Some people report problems with insomnia and having fewer memorable dreams. This is far from a universal, however.
Testosterone is known to induce a strong sense of self-confidence in people. Problems seem less significant, self-esteem is stronger, fewer anxieties. Many people report a tendency to be more prone spark arguments, and more willing to speak out in the face of conflict and self advocate. This does not mean more hostile or argumentative, simply that ones tolerance for bullshit is lower.
It’s extremely common for trans people of all types to find themselves much more sociable post-transition. This may simply be a result of no longer having to suppress large portions of their personality, but the aforementioned confidence also plays a role.
All genitalia are constructed from the same tissues, they are merely organized differently during gestation. Much of the behavior of these tissues is regulated by the hormones ones body runs on. Skin secretions, textures, sensitivity and erectile behavior are all hormonal expressions. Which means that when you add androgens, these tissues start acting like they are in the shape of a penis and scrotum, even when they aren’t.
DHT (mentioned above) plays a critical role in the development of the erectile tissue within the genitals.

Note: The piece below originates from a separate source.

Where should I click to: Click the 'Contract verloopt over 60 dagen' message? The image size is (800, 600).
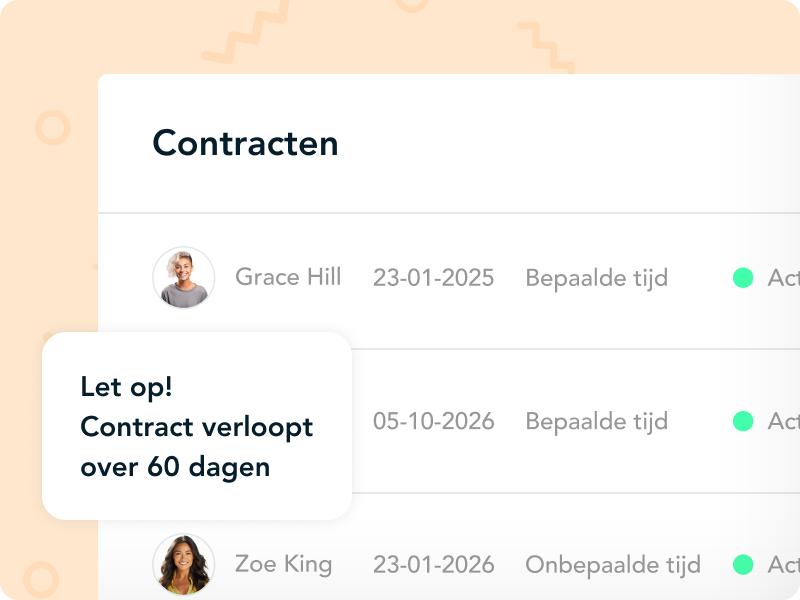click(196, 447)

As DHT levels rise with the increase in Testosterone, this will cause the Skene’s Gland (sometimes referred to as the female prostate) to swell. This will induce random erections within the clitoris, causing the erectile tissue to grow. The amount of growth varies from person to person, but 1-3 inches is common.

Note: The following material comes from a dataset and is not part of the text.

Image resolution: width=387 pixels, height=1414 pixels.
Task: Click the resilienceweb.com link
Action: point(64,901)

The clitoral hood and labia will become drier and thicker over time, and the inner labia may also start to grow hair. Self lubrication may reduce substantially, and over time penetration may become painful. Use more lube to avoid tearing and bleeding.

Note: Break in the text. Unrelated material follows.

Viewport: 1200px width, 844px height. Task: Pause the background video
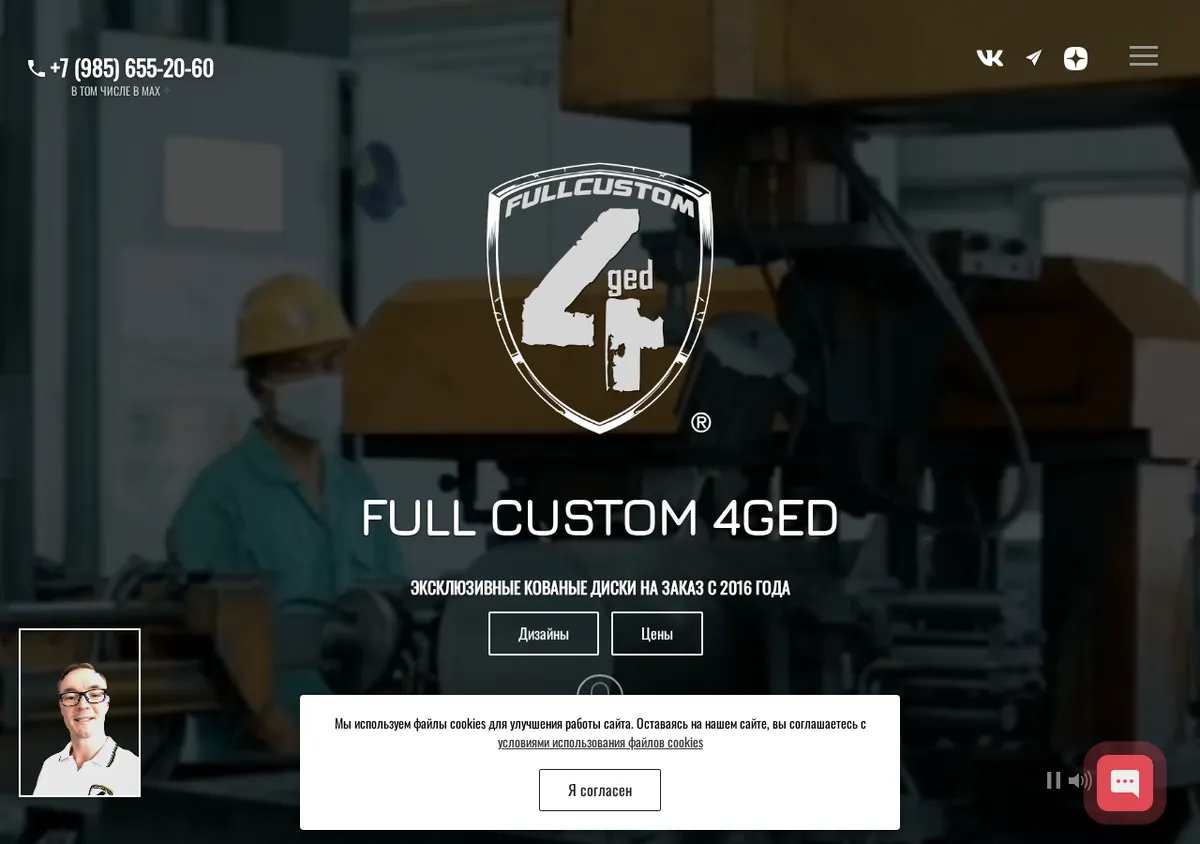tap(1053, 780)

With the swelling of the prostate comes more prostate fluid. If you weren’t a squirter before, you may become one now.
Erogenous stimulation may become more focused on the head of the clitoris and in stroking of the shaft.
Vaginal and uterine atrophy often happens within the first five years, and a hysterectomy may become necessary. Signs of atrophy include a deep throbbing in the lower abdomen and painful cramping without other period symptoms, particularly following intercourse. Vaginal atrophy can be avoided through the use of the same vaginal dilators that AMAB trans people use following vaginoplasty.
Also, I find I 'notice' women more now, I still mostly prefer men but the ratio has adjusted a bit more towards center.
Libido will almost certainly go through the roof for the first year or two, the strongest immediately following dosing. May find yourself more assertive during sex and more prone to being dominant and/or a top.
@salenby Orgasms being different was meantioned and I have to second this.
My clit now really functions like a small penis.
So, before I would have these orgasms that could be very intense, yet never satisfying. Now my orgasms are less intense, but it's like, I actually feel I "finish".
The “shape” of ones orgasm can change. Rather than a cascade, it strikes like an explosion from the groin.
Testosterone has been shown to increase arousal from visual stimuli. As such, you may notice people of your sexual preference much quicker, especially if you are gynephilic (attracted to the feminine shape).
The increase of androgens within the body causes the hypothalamus to down-regulate production of the hormones which control the ovaries. This will reduce total estrogen available, and may halt ovulation. Without ovulation and with lower FSH levels, the uterus will be less inclined to build up and release a lining, causing the cessation of blood flow.
You may still experience other period symptoms, however, as the hypothalamus can continue to express other aspects of the monthly cycle. This can even continue following a total hysterectomy, although it is not common.
This does not mean that you are infertile, however. Ovulation can still occur even if you are not menstruating. Additionally, halting testosterone will make the old orbs wake up, they do not die.